Simplicity - The Path Less Followed

TL;DR (AI generated):

No matter the project, start with the simplest solution possible and iterate from there. The reason is simple: experience. Developing experience in the problem domain through small failures and successes is the best way to learn and achieve a viable outcome.

Over the years, I have supervised countless student projects—particularly group projects-and a recurring theme has emerged: a tendency towards needless complexity. Students often gravitate to the latest technology trends without properly considering whether those techniques are appropriate for the problem at hand. In recent years, this has been especially prevalent with AI, which many students treat as a hammer for every nail, despite my frequent warnings that they will fall into this trap. Most do, and that is all right, so long as they learn from the experience.

My advice, whether it is for research or software engineering projects, is to start as simply as possible. If you are building a search engine, begin with a basic bag-of-words model. If you are creating a recommendation system, experiment with a simple rule-based approach. If you are investigating how AI impacts user-search behaviour, replicate a straightforward experiment before pursuing a complete systematic study.
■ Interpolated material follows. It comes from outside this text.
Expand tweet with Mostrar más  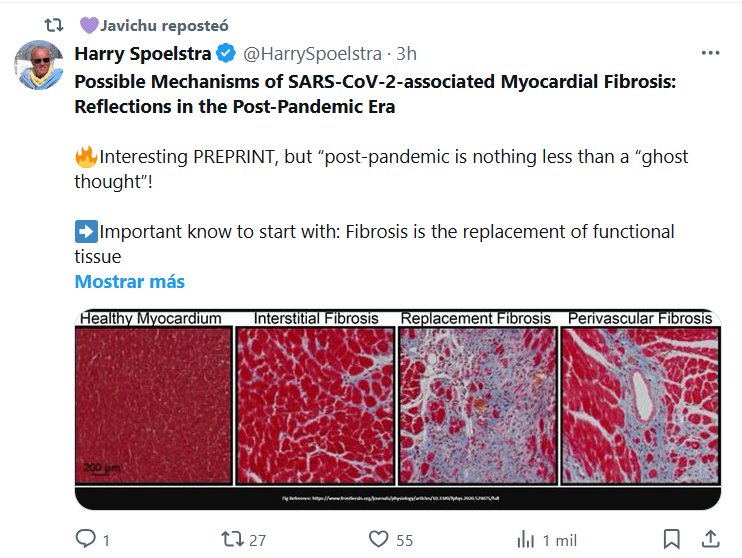(130, 281)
The principle is the same: start with something 'stupidly simple' and iterate from there.

The reason this approach works can be traced to a bottleneck that often goes unnoticed: experience. One of the greatest obstacles students face when embarking on a new project is not knowing what they do not know. It is easy to overestimate your own ability and understanding of a problem, while missing its nuances—and, crucially, the characteristics of a good solution.

Keeping things simple at the outset is the best way I have found to counter this lack of experience. By beginning with a minimal viable solution, you gather knowledge gradually. You accrue small failures and successes, refining your work along the way, all without overly investing in "the ultimate solution".